:: TEXTE SOURCE ::
+-------+

13Exécuter deux plans dans des valeurs spatiales égales dont chacun prétend être un monde à part entière revient, comme le pense Victor Stoichita, à mettre en scène la « dialectique fanum/profanum [...] concrétisé dans l’opposition vision/réalité20. » Et il se demande quelle idée pouvait donner de l’importance à un « contraste frappant entre le monde fait d’objets et le monde où règne le Verbe du Christ ». Essayons de trouver une réponse. Nous avons pu constater lors de l’examen codicologique que notre miniature figure parmi celles dont le rôle est de marquer les divisions majeures du texte. Or, la fonction principale d’un livre d’heures est celle de structurer le temps. Les principaux éléments qui forment son noyeau sont le calendrier d’un côté et la collection d’offices semi-liturgiques de l’autre, les deux parties se comportant de façon complémentaire l’une vers l’autre. Le rôle du calendrier est d’indiquer la date de l’office et de la messe, les jours des fêtes, des saints et ceux où il n’y a pas d’événement particulier, alors que les offices structurent l’ordre des prières dans le déroulement des jours particuliers et ordinaires de la semaine. Vu que l’enluminure au feuillet 14 v° se situe entre le calendrier et le début de la partie spirituelle du texte, on peut avancer l’hypothèse que ce contraste entre temps profane et temps liturgique ait inspiré la conception de l’image. Le châssis de la fenêtre marquerait, tel un pont, le seuil reliant les deux sphères21.

+-------+

:: ENTRÉES ENREGISTRÉES ::
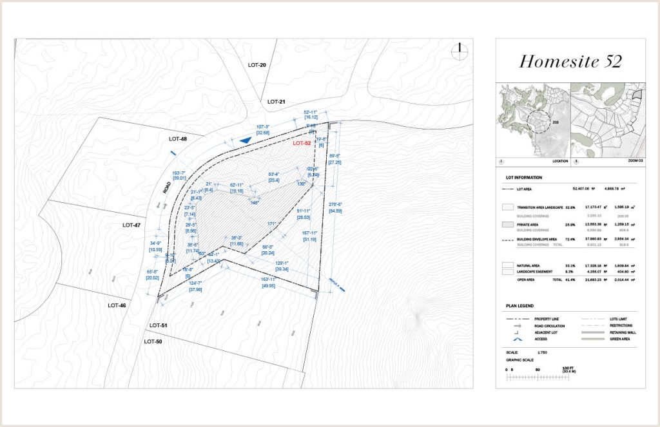Screen dimensions: 660x427
Task: Click the Location overview map thumbnail
Action: pos(532,120)
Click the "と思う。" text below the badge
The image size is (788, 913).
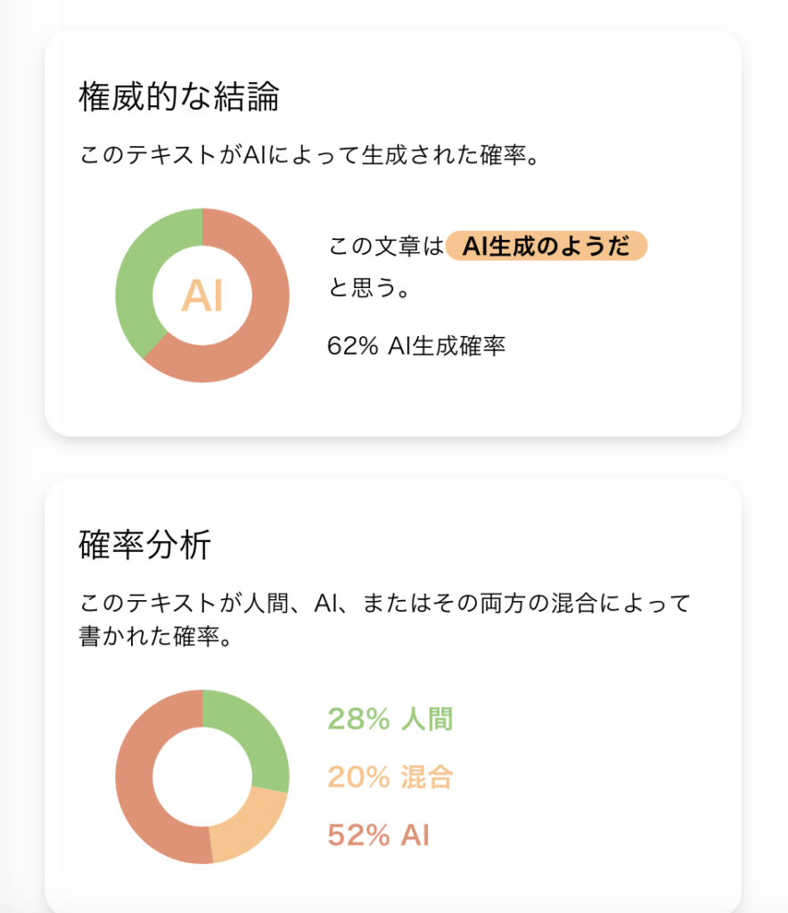369,289
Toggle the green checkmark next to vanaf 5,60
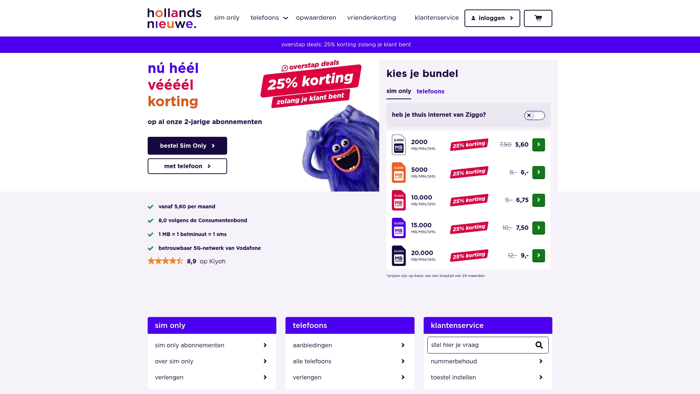Screen dimensions: 700x394 point(151,206)
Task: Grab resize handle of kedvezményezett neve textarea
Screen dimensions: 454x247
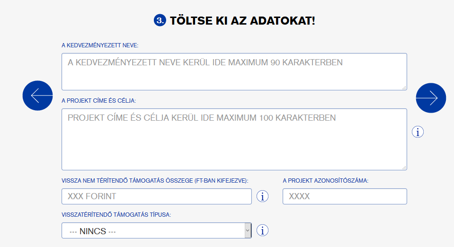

+-------+

Selon le texte source, qu'est-ce que le calendrier d'un livre d'heures sert à indiquer ? Faites-en la liste complète.

- la date de l'office et de la messe
- les jours des fêtes
- les jours des saints
- les jours où il n'y a pas d'événement particulier